Both engines are MINPACK lmdif/lmder ports, so the result is numerically equivalent (residuals agree to machine precision on every converged problem) while Eigen is faster.

Note

Direct downstream callers of vnl_levenberg_marquardt are unaffected. The public header is unchanged; the only direct consumer found across the build forest — Plastimatch's RANSAC SphereParametersEstimator (SlicerRT) — compiles, links, and runs unchanged against this branch (verified locally).

Important

This is an ITK-vendored-only divergence from upstream VXL: itkvnl_algo gains a header-only Eigen3 dependency that cannot be carried to standalone VXL (which has no Eigen), and the netlib deletion cannot stand alone in VXL either. UpdateFromUpstream must re-apply the whole change on each VXL/Eigen re-sync. No change is pushed to the vxl extraction fork.

What changed (3 commits)
  1. COMP: Vendor Eigen unsupported modulesNonLinearOptimization, LevenbergMarquardt, NumericalDiff under itkeigen/unsupported/, registered in UpdateFromUpstream.sh, with install rules. Verified MPL2-clean (compiles under EIGEN_MPL2_ONLY, which CI enables).
  2. ENH: Eigen-backed L-M for itk::LevenbergMarquardtOptimizer — a narrow, Eigen-free engine interface (itkEigenLevenbergMarquardtEngine, raw-pointer residual/Jacobian callbacks; no Eigen in the header per ENH: Master tracking — Eigen3 third-party design for ITK 6.x #6230) driven through the existing MultipleValuedVnlCostFunctionAdaptor. GetOptimizer()/InternalOptimizerType retained behind itkLegacyMacro (GetOptimizer() returns nullptr). New GoogleTest (Rosenbrock ±Jacobian, linear least-squares); legacy test drives the optimizer through its own API.
  3. COMP: Re-back vnl_levenberg_marquardt on Eigen; remove netlib MINPACK — public API preserved verbatim (minimize*, MINPACK return codes, iteration/eval counts, start/end RMS, diagnose_outcome, get_JtJ via the R-factor + permutation from the Eigen solve). Deletes the 9 netlib minpack/ routines (sole consumer was vnl_levenberg_marquardt).
Performance / accuracy gate

Conditioning sweep (exponential-sum least squares; single-threaded, Release, median of N reps), Eigen vs netlib through the same optimizer:

  • Speed: Eigen faster in every case (~10–45%), equal-or-fewer iterations.
  • Accuracy: equivalent — on every converged problem the residuals agree to machine precision (e.g. at cond(J) ≈ 1.6e16: 4.460e-9 vs 4.460e-9), with identical convergence behavior.
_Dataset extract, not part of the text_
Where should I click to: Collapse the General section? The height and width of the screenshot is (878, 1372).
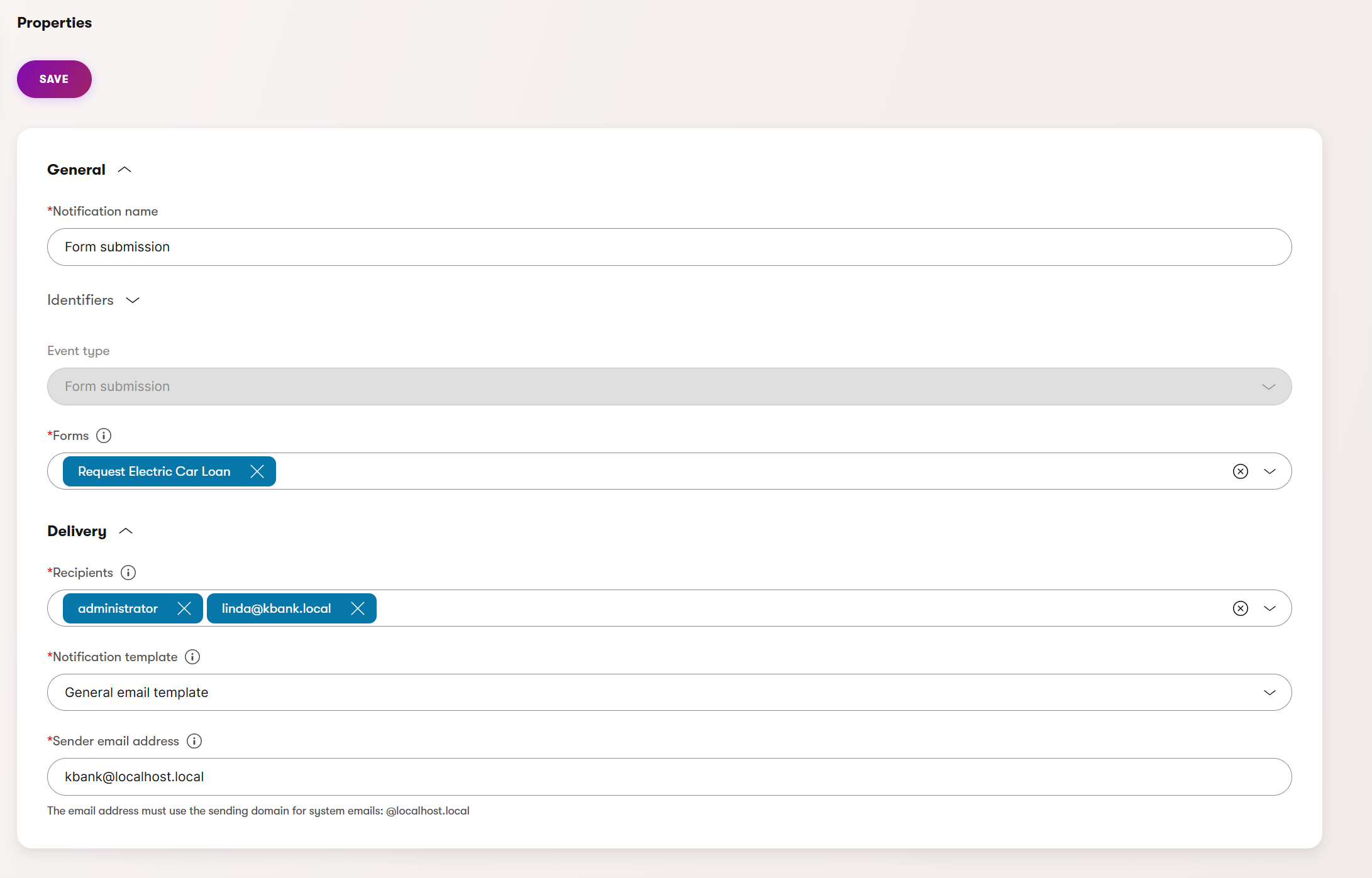click(x=124, y=170)
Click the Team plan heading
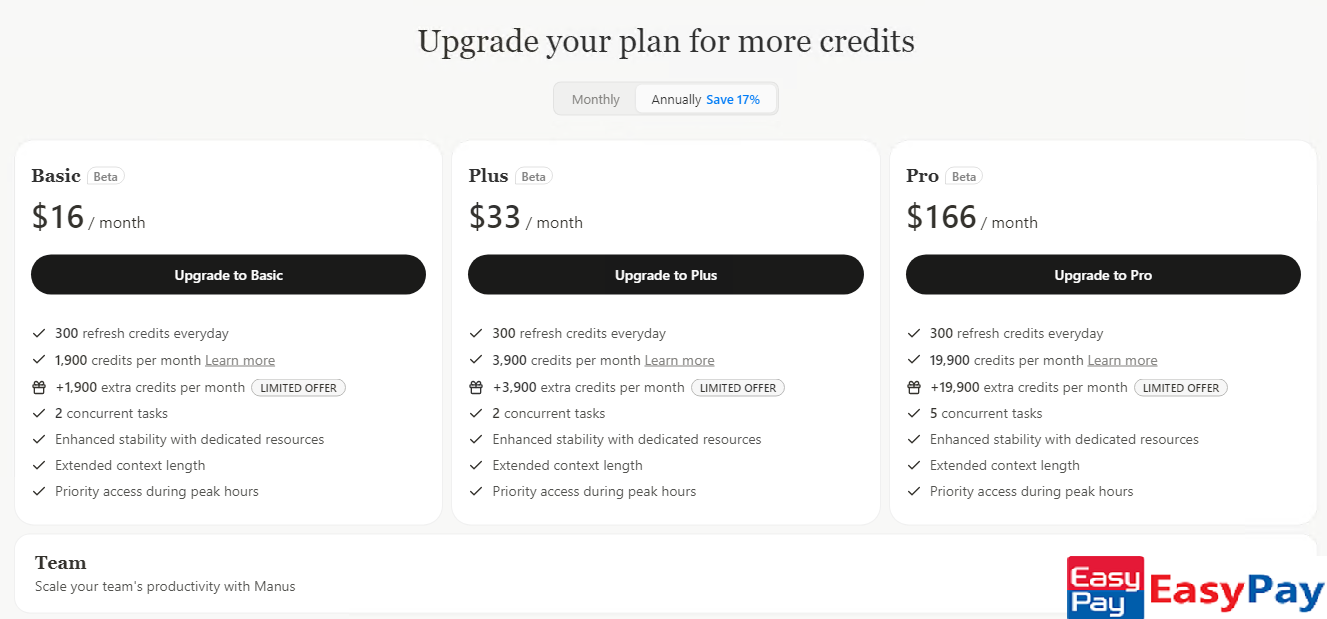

Cases where a naive benchmark suggested a difference were traced to a too-small iteration cap on a numerically-singular (cond ≈ 1e17) problem where both engines fail to converge — not an accuracy difference.

Validated locally: full ITK build (0 failures), all 24 vnl_algo tests, vnl_algo_test_levenberg_marquardt, the ITK optimizer GoogleTest + legacy test, and the Plastimatch-usage compile/link/run.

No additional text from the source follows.